The ongoing handicrafts exhibition at the VJT Hall has exquisite artefacts and intricately embroidered garments.
CRAFTSMEN FROM different parts of India have gathered at the ongoing handicrafts exhibition at V. J. T. Hall, organised by the Kerala State Handicrafts Apex Co-operative Society. You could always take your pick from a variety of decorative items made of different materials, garments with intricate needlework and even home utensils.
A stall put up by the Kashmiri craftsmen, displays Kashmiri shawls along with traditional Kashmiri costumes. Shawls made of sheer wool are priced at Rs.1,500 upwards. The fine Pashmina shawls that costs Rs. 40,000 are so delicate they can be pulled through a ring. Another type of shawl called the Thosha is also on display. Kashmiri salwars suits embroidered with traditional motifs have many takers it is priced between Rs. 375 and Rs. 750. Kashmiri purses made from fine leather cost Rs. 225.
Kurta and other dress materials for kids are the speciality of the stall put up by craftsmen from Rajasthan. The price kids wears starts from Rs.100. Overcoats with lace work, priced at Rs.100, is another attraction. Sofa covers are available for around Rs.250.
There are about six stalls displaying wooden handicrafts. Bookstands, tea trays, fancy toys, jewel boxes... you name it, they have it. The Bhuwanendran handicrafts present a collection of elephants carved in wood. While a small one that can be used as a paperweight costs Rs. 75, the biggest elephant carved out of a single piece of wood, is priced at Rs. 28,000. A traditional style jewel box in rosewood would cost you a little less than Rs. 900.
The stalls that house the small wooden toys attract children in large numbers. "The toy of `Air India Maharaja' priced at Rs. 40 is fast moving off the shelves," says Nazeer, stall keeper, who hails from Chanpatna, near Bangalore. "Our village is famous for its toy-manufacturing units," he adds.
A few stalls also display curios crafted in white metal and black metal. A palm sized idol of Krishna or Jesus Christ costs less than Rs. 100, while a set comprising a pot and coconut made of white metal would cost above Rs. 500.A new entrant in the interior décor section is the idol of gods that can be hung on walls.
The idols of Lord Nataraja would cost anywhere between Rs. 90 Rs.6,000, depending upon its size.
Intricate paintings of `Rasaleela', done on palm leaves using herbal colours, is one of the major attractions at the exhibition. These are displayed at the Orissa stall and the tallapatra or palm leaf paintings are priced at Rs. 700.
Pottachitra paintings are coloured using paint made from charcoal. The dasavatara painting costs above Rs. 1,500.

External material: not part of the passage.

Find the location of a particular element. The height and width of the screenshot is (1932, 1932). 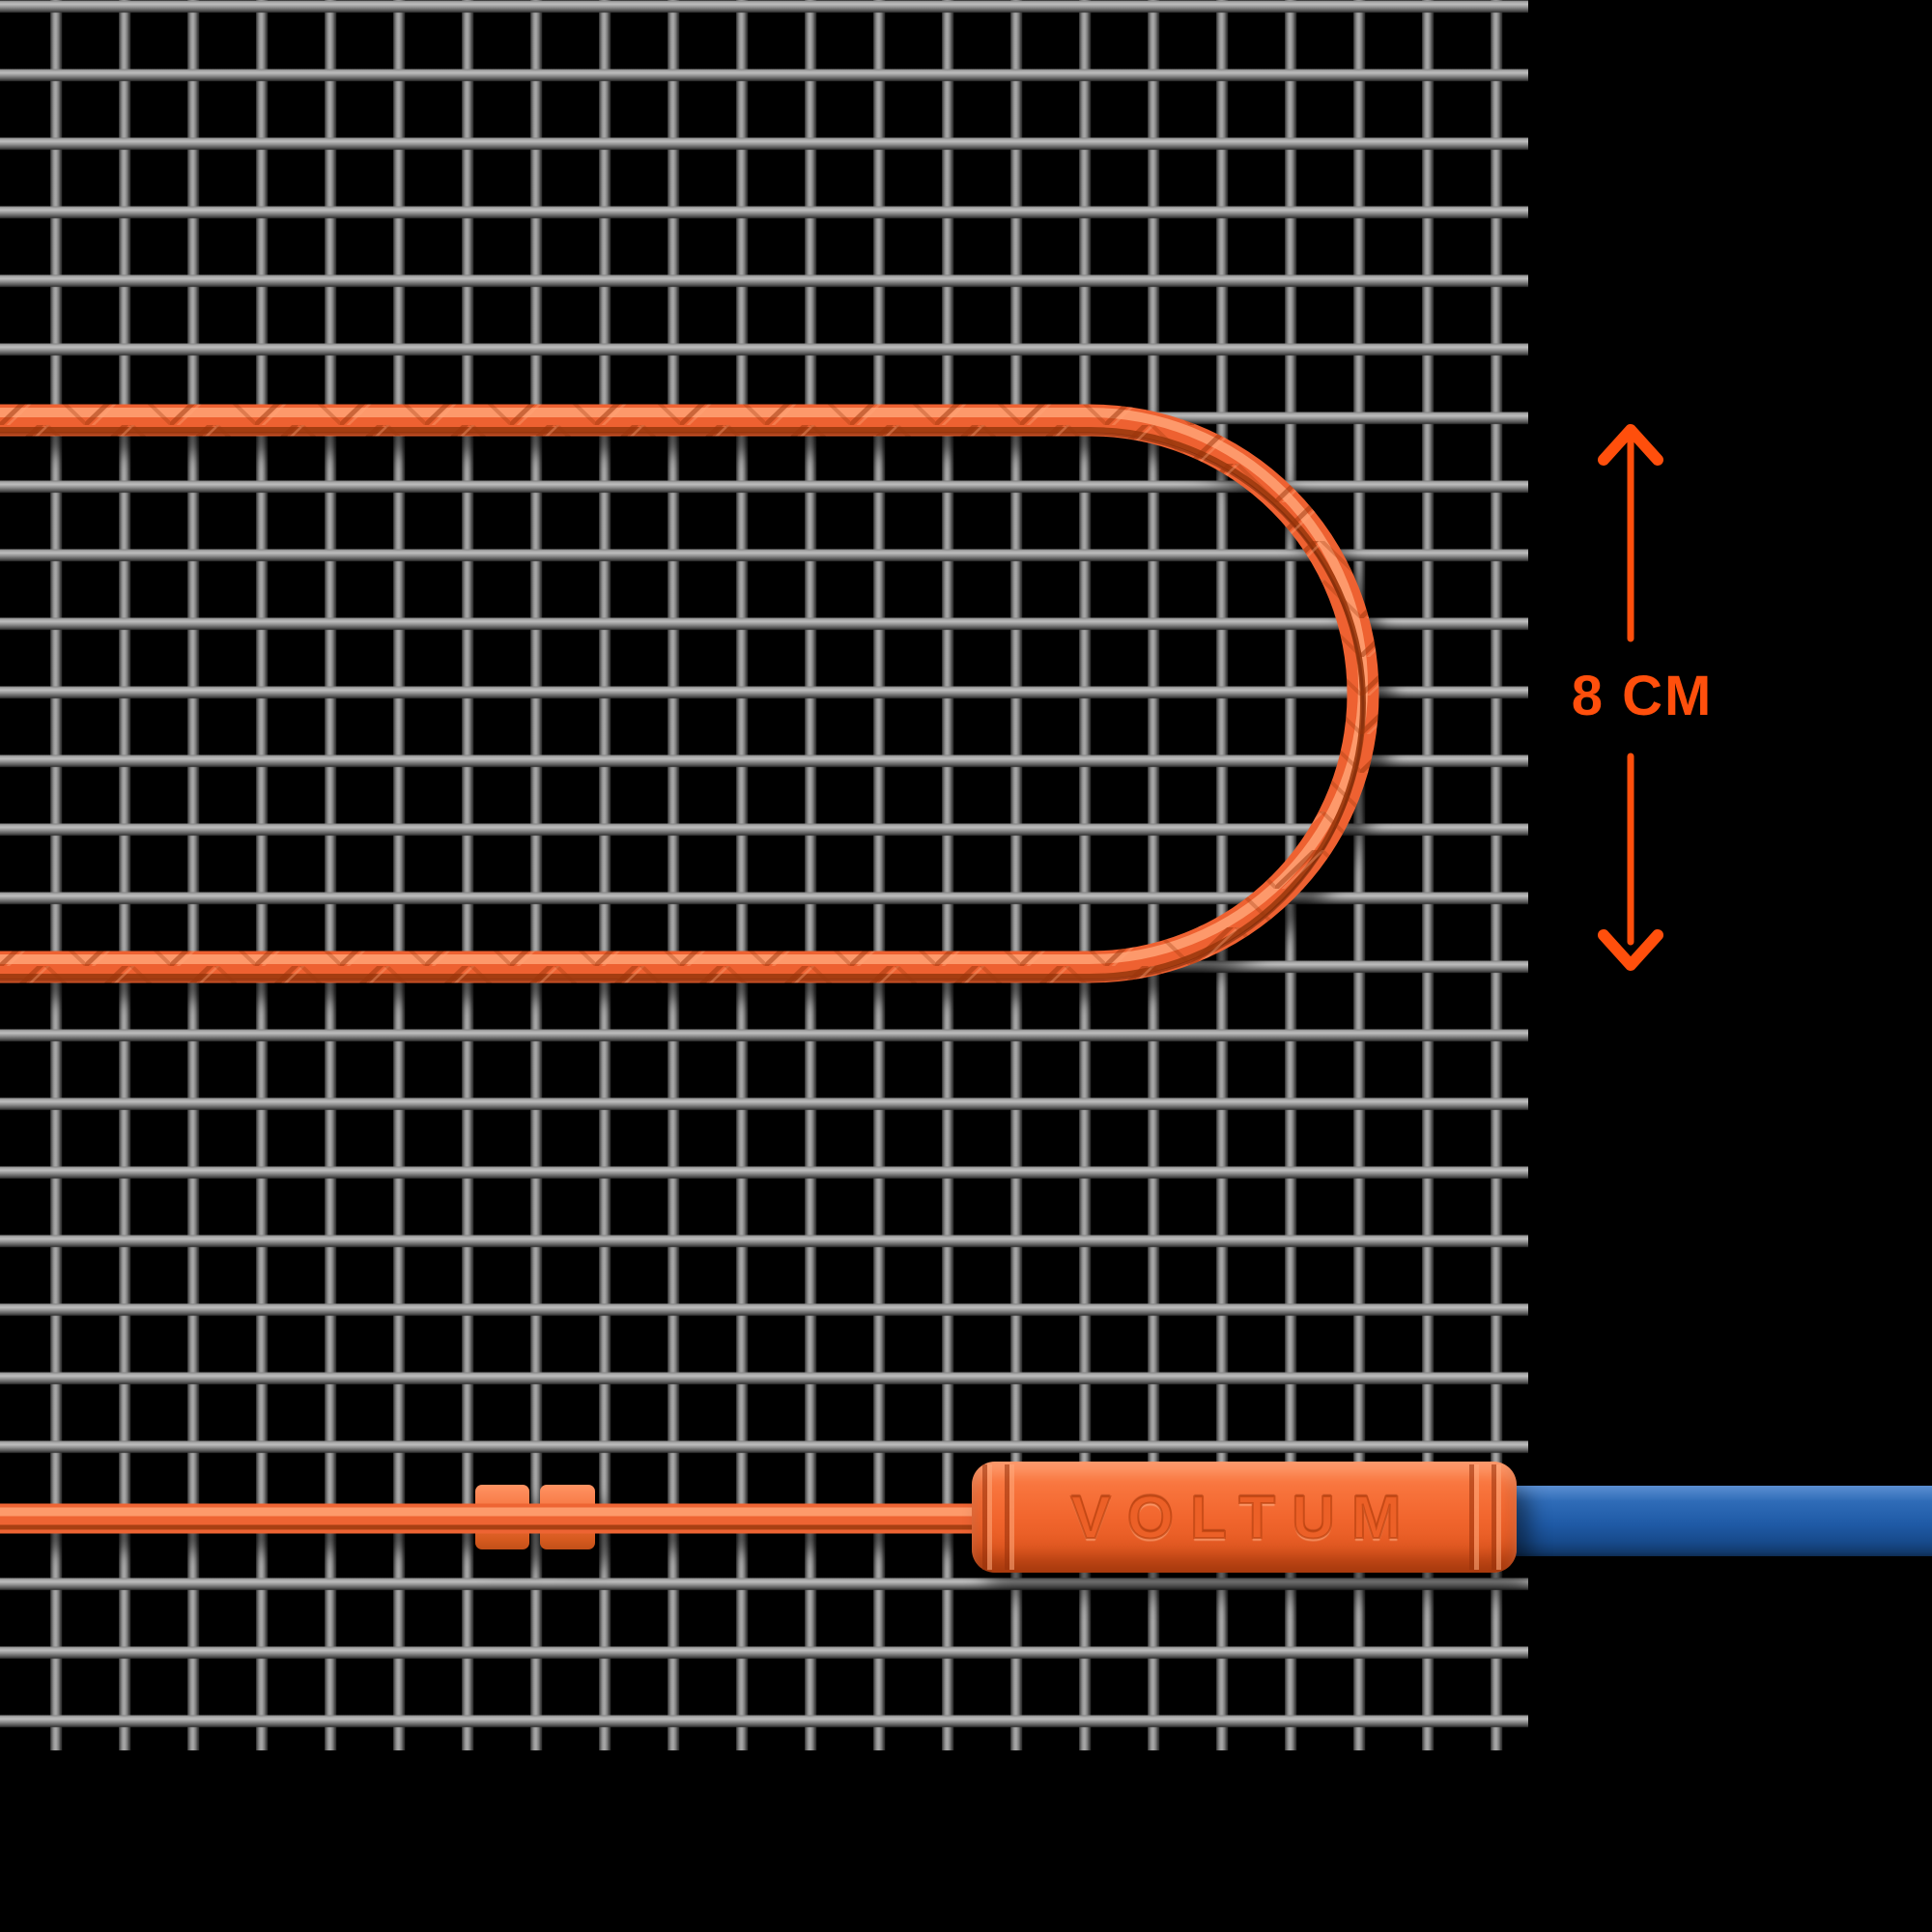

Environment friendly `executive files' and straw tablemats are available for around Rs. 100. Handbags made from fibres are priced below Rs. 200.
A Jaipur based company has come up with decorative clay pots named `Harotta'. "These pots are designed in contemporary style," claim the sellers.
Acupressure massagers and crystal balls made according to the Vastu Shastra are other items on display.
The stall from God's Own Country displays curios such as table lamps and pots carved in coconut shell.The famous Mughal surayi made of brass is another attraction. Beautifully painted brass pots, pen stands, lampshades, flower vases, are also on show. A jewel box made of brass costs Rs. 800. The stall is put by craftsmen from Sharangpur.
The craftsmen of Uttar Pradesh have come up with `crackle design' crystal flower vases priced between Rs. 100 and Rs. 400.
Handbags made at the Shanthiniketan Ashram cost Rs.400. `Kolapuri' sandals are available at Rs.160. A Palakkad based company has come up with ayurvedic mosquito repellents and incense sticks. The ayurvedic incense sticks come as a set with a terracotta pot.
`Thulasitharas' made of terracotta are priced at Rs.750 and statues, pots and utensils made of terracotta are priced below Rs.100. The exhibition has 50-odd stalls.